The Core Allegation: A Walled Garden Strategy
The investigation was triggered by a controversial update to the WhatsApp Business Solution Terms introduced in October 2025. According to the Commission, these unilateral changes effectively ban third-party general-purpose AI providers from accessing the WhatsApp Business API. At the heart of the regulatory concern is the fact that while rivals are locked out, Meta has allegedly preserved and preferentially integrated its own “Meta AI” service.
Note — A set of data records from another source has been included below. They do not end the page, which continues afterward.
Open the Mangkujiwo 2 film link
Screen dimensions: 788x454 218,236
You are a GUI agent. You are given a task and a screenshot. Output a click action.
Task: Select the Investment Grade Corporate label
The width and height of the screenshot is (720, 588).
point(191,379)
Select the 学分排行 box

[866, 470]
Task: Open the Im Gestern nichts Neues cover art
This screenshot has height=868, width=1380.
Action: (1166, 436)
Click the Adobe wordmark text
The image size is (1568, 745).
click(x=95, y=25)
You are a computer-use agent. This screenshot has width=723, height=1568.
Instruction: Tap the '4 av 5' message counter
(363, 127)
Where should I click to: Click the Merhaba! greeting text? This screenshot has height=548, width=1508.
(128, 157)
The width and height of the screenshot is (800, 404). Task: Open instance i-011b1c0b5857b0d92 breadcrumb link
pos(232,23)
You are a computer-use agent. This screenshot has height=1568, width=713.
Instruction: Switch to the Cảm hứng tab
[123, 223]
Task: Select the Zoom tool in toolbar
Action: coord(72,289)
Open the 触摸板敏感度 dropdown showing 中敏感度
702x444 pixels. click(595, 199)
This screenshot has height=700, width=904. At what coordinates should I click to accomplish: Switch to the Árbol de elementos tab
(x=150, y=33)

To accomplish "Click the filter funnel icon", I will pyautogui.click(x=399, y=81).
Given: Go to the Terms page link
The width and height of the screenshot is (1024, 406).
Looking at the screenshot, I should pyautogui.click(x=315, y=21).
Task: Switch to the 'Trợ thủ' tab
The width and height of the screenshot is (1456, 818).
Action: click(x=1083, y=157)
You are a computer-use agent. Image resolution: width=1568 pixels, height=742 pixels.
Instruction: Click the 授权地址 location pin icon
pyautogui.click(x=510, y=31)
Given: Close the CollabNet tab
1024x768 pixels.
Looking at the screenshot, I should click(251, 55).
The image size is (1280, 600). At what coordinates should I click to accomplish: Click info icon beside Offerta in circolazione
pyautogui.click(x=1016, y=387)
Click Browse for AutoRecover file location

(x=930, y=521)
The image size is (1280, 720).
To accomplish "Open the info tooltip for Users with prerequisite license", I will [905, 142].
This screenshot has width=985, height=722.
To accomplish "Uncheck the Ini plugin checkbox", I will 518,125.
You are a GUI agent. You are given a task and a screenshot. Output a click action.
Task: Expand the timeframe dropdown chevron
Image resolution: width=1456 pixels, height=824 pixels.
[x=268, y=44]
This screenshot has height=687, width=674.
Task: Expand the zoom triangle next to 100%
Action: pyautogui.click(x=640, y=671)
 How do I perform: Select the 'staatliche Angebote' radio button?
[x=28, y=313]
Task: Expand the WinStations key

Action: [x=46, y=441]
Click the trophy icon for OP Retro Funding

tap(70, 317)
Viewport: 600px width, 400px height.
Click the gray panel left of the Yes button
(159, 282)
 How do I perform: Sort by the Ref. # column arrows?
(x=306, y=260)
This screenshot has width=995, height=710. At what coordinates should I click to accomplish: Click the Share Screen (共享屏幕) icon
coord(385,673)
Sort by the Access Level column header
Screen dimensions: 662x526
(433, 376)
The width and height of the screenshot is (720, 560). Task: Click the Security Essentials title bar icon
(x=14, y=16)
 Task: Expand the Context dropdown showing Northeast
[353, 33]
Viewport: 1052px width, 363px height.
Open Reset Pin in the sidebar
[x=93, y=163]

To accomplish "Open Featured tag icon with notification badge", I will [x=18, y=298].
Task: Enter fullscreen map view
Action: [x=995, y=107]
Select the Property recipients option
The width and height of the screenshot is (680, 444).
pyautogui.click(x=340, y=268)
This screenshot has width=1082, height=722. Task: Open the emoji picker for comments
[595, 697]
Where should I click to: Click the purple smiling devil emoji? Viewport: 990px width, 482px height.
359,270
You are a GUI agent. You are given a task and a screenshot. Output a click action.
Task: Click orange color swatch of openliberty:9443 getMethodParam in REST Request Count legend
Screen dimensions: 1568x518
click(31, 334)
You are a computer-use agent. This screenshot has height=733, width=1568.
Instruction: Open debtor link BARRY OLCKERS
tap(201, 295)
This “walled garden” approach is particularly sensitive in Africa, where WhatsApp serves as a primary gateway for digital commerce and communication. For many businesses and developers in nations like Kenya, Egypt, and Ethiopia, WhatsApp is the most viable infrastructure for reaching customers. By closing this gateway, Meta is suspected of violating Regulation 36 of the COMESA Competition and Consumer Protection Regulations, which prohibits the abuse of a dominant position to prevent, restrict, or distort competition.
Growing Resistance from the Local Ecosystem
The probe follows a formal complaint lodged by AdLegal, a competition law practice group, which argues that Meta’s conduct irreparably harms the competitive dynamics of the AI market. Local startups, such as Luzia and Zapia, have expressed that being cut off from the WhatsApp API is an existential threat to their business models. Many African AI innovators built their services around a “WhatsApp-first” strategy to avoid the high user acquisition costs of standalone apps, and they now face a sudden loss of their primary distribution channel.
The COMESA watchdog has emphasized that this move marks the start of a fact-finding mission and does not presuppose a finding of wrongdoing. The Commission will assess whether the revised terms create an unfair barrier to entry for local AI startups, effectively picking winners and losers in the digital economy.
A Coordinated Global Regulatory Wave
African regulators are not acting in isolation; the COMESA probe mirrors a wave of international interventions. On February 9, 2026, the European Commission issued a Statement of Objections against Meta for similar conduct, citing an urgent need for interim measures to prevent “serious and irreparable harm” to the AI assistant market. Similar actions have been seen in Brazil and Italy, where authorities have already moved to protect third-party chatbots from exclusion.
The Commission has invited all interested stakeholders—from independent developers to tech associations—to submit their written representations by March 16, 2026. This period will be crucial for determining whether African regulators will follow the European lead in imposing interim measures to force Meta to reopen its API while the full investigation proceeds.